Task -
Could you copy every line of the data that contains "mode"?

:: Records to use

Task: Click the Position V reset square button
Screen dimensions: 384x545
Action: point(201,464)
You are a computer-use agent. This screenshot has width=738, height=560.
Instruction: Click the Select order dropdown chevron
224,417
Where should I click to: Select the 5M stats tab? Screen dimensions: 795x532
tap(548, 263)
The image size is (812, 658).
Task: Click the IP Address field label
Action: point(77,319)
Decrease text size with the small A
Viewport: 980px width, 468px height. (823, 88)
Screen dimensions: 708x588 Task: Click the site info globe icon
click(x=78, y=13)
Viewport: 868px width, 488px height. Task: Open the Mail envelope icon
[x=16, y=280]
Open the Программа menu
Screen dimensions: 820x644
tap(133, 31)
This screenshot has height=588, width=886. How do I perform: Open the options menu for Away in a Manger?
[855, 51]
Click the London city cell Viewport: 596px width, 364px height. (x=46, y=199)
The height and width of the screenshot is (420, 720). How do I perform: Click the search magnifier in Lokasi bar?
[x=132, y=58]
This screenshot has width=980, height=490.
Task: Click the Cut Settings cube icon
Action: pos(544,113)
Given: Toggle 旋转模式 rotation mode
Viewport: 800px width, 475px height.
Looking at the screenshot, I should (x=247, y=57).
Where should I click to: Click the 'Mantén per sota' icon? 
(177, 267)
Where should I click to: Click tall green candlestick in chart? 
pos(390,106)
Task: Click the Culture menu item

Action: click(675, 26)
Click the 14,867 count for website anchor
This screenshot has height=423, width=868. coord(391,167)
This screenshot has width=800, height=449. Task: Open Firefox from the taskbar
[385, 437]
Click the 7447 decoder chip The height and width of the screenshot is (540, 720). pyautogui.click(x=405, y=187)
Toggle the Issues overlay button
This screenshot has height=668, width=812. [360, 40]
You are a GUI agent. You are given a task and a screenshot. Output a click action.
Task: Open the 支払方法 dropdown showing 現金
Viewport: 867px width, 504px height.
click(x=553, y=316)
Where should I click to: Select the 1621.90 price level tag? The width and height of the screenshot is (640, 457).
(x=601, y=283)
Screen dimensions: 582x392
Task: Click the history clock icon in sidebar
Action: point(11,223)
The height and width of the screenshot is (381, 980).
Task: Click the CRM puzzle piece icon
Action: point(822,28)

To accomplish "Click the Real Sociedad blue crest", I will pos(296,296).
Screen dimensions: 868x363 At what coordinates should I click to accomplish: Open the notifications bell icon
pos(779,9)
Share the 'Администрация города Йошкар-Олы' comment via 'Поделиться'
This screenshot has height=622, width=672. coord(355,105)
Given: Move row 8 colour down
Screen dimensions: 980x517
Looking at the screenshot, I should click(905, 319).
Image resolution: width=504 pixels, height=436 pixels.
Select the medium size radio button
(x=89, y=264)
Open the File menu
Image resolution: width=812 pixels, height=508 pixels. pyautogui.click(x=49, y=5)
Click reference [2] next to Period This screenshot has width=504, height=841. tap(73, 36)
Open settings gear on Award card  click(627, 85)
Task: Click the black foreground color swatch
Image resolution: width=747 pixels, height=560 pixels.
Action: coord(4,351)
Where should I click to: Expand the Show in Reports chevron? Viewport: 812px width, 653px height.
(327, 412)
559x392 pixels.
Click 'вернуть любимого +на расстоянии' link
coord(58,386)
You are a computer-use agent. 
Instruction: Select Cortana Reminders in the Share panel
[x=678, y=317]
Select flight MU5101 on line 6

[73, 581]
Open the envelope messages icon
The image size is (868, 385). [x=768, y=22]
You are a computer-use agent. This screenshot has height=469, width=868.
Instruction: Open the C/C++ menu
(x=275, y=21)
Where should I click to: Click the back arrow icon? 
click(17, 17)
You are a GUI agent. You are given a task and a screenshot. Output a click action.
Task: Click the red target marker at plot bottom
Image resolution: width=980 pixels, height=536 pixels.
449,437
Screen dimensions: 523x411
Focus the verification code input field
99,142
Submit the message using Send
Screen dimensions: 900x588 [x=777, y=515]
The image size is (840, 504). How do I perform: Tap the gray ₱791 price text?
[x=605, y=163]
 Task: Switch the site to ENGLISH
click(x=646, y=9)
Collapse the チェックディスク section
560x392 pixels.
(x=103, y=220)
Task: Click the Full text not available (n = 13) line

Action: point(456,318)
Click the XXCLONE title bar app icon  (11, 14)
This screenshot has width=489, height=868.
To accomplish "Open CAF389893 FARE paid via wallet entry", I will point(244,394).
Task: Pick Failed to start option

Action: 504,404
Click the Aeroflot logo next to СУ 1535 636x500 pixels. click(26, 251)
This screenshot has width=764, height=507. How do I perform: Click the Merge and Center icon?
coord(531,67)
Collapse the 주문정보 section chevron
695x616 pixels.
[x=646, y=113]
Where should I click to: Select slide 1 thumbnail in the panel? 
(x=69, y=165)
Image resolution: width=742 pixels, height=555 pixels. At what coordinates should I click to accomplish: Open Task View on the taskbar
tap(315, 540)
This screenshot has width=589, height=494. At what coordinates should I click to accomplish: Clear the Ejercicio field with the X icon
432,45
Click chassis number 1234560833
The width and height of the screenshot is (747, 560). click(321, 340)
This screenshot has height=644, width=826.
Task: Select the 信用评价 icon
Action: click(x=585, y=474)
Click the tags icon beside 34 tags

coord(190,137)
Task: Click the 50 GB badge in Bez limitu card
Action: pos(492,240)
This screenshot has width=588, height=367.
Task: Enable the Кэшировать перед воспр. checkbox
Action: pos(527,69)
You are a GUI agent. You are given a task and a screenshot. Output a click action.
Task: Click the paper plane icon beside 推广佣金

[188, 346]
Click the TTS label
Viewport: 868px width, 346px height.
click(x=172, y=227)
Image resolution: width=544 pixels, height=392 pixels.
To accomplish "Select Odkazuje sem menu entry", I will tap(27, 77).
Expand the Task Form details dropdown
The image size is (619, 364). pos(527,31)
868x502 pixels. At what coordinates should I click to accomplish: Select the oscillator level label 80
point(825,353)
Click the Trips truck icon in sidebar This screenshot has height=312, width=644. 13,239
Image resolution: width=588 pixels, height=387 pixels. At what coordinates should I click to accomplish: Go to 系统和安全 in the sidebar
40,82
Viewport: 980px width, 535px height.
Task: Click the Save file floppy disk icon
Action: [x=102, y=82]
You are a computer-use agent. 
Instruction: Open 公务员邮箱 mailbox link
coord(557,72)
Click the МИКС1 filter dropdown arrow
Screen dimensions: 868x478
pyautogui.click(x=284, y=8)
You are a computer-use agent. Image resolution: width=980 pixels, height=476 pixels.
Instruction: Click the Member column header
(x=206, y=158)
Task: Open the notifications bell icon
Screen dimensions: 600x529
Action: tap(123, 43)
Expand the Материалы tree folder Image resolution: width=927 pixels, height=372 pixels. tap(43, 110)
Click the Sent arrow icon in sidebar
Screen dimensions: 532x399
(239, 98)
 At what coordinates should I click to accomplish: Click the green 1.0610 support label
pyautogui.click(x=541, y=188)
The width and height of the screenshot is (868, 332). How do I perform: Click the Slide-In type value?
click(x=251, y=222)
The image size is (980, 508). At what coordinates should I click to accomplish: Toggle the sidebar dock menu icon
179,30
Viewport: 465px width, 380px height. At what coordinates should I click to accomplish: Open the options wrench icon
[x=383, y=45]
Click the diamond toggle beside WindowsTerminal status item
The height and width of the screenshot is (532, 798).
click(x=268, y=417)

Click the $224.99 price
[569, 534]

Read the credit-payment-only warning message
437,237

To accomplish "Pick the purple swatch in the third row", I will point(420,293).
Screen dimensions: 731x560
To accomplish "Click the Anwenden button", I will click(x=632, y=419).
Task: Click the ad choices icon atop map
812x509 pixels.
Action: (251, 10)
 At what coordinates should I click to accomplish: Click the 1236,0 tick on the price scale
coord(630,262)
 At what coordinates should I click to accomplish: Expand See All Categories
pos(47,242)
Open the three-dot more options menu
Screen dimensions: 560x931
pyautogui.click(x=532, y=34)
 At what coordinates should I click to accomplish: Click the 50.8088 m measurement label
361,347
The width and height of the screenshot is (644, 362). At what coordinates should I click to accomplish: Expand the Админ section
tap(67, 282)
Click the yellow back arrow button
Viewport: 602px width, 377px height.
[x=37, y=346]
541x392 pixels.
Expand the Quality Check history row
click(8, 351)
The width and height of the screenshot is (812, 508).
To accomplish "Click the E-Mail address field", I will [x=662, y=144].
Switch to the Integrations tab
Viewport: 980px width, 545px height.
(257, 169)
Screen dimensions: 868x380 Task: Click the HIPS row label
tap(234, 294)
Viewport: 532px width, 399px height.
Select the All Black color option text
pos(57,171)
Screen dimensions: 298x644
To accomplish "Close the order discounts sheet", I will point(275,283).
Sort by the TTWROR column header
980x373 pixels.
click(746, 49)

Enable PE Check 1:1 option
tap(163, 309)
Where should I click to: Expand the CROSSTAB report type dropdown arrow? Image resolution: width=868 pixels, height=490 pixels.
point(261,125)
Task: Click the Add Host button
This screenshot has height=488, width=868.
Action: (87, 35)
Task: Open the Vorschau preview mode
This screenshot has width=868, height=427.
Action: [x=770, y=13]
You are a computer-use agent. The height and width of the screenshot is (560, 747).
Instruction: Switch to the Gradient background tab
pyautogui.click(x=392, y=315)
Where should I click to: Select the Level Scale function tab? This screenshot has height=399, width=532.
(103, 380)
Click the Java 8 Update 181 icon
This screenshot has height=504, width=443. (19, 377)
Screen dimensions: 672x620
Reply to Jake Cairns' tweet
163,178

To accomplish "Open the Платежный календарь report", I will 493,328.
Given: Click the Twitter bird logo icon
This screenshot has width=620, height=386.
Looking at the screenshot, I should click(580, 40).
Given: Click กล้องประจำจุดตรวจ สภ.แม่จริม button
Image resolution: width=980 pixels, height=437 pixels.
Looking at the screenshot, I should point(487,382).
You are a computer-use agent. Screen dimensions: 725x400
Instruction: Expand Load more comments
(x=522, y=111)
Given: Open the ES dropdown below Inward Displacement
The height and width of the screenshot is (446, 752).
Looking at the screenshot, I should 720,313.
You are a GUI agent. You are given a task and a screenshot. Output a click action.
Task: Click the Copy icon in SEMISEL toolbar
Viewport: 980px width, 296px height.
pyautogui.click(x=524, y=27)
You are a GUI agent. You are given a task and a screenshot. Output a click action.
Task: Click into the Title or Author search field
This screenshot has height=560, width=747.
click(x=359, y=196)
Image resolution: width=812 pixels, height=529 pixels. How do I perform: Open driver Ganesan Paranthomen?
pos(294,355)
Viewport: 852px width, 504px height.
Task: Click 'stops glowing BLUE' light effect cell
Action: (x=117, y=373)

::::

Reply -
Given: Toggle 旋转模式 rotation mode
Task: Open the Vorschau preview mode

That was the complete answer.